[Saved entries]
################

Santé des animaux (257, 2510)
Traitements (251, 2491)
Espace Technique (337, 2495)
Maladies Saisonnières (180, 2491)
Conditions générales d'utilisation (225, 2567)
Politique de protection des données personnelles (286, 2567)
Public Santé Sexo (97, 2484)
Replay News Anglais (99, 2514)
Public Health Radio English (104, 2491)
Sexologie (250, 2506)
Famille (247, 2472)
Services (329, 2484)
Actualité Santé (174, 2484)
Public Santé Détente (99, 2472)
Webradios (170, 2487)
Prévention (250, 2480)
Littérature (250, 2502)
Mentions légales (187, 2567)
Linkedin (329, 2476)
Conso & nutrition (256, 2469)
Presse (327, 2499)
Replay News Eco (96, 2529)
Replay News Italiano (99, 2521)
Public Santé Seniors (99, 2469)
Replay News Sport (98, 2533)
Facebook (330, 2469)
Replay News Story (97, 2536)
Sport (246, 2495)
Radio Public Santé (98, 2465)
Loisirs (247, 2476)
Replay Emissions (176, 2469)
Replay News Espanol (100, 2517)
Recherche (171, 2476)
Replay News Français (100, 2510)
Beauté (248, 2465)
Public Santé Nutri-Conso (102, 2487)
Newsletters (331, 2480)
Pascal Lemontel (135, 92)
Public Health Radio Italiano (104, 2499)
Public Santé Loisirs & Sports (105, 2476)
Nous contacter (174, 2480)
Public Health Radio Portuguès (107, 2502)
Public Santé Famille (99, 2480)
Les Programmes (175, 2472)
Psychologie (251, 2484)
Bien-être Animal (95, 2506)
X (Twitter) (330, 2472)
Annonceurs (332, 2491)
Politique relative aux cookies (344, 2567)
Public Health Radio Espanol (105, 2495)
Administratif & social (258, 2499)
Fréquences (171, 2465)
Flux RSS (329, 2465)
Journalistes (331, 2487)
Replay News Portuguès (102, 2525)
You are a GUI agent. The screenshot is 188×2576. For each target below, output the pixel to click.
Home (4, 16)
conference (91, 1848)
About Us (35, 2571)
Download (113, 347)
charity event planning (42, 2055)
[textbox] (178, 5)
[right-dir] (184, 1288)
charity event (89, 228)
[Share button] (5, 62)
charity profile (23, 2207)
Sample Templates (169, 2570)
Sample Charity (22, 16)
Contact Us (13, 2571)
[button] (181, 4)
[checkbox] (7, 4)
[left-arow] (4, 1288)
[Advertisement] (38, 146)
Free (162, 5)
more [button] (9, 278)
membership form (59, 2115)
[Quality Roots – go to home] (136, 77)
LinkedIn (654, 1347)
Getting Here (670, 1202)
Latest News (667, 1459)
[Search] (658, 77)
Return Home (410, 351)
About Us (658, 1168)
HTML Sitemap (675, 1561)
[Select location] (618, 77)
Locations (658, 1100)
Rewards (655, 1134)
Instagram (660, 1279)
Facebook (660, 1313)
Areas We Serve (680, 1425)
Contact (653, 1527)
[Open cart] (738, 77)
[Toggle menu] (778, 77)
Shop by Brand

################

• TASK DIRECTIONS
Starting from the records above, copy each line where the string "Italiano" is found.

• OUTPUT OF THE EXERCISE
Replay News Italiano (99, 2521)
Public Health Radio Italiano (104, 2499)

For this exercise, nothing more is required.